Sin embargo, a poco que nos acercamos a formaciones culturales que son
marcadamente ágrafas en sus manifestaciones epistémicas, es posible reconocer un sentido
profundo de lo histórico pero que, por su marcado énfasis en lo oral, no podrían ser culturas
historiográficas. En ellas, la historia no se sustenta en un discurso narrativo de referentes
documentales sino en el acervo de la memoria que se estiliza según la tradición retórica. La
tradición oral nos da una historia-retórica que bien se podría oponer a la historia-escritura
pero que, empero, no le haría justicia para distinguir su singularidad.
Nosotros, que vivimos en una cultura en la que se ha proscrito a la memoria como una
capacidad intelectual del mayor relieve y que nos encontramos con una precariedad retórica,
nos sentimos profundamente ajenos a la historia sustentada en la memoria.
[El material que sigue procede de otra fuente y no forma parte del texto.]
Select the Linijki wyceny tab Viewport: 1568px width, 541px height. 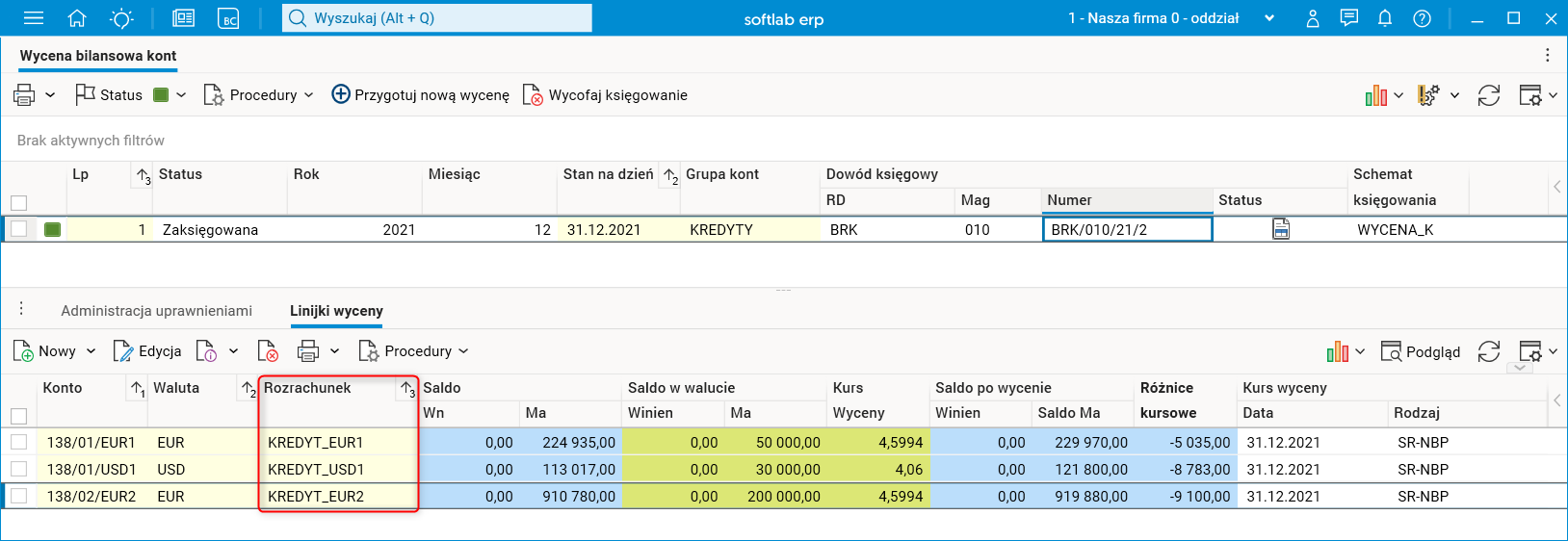(336, 311)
Pero aún hasta el
siglo XVII, antes de la tecnificación del conocimiento, la cultura humanística, incluso la
altamente letrada heredera del humanismo renacentista, tenía una imagen profunda de la
memoria a la que se veía, en alegoría distintiva, como el gran tesoro del intelecto a cuyo
acervo se podía acudir para la elaboración del discurso del saber, en general.
Pues bien, lo que habría que señalar, por lo menos en principio, es la perfecta
posibilidad de un saber histórico en una tradición cultural oral-ágrafa en la medida en que lo
que se enfatiza como fuente de dicha conciencia histórica no es, por supuesto, el registro
documental del pasado y su testimonio escrito, sino la memoria que se efectúa en la viva voz
de su exposición; una memoria que es, por otro lado, preferentemente comunitaria y cuyo
valor de verdad, en su marcado carácter retórico, no es el de ser un testimonio cierto de cosas
que efectivamente sucedieron, sino que se ostenta como verdadera en el acto mismo de ser
transmitida y recibida generacionalmente. La prueba de verdad de la historia que se elabora
desde el punto de vista de la oralidad no es el de la crítica de fuentes ni el de la contraposición
documental, sino el de la permanencia de su transmisión comunitaria.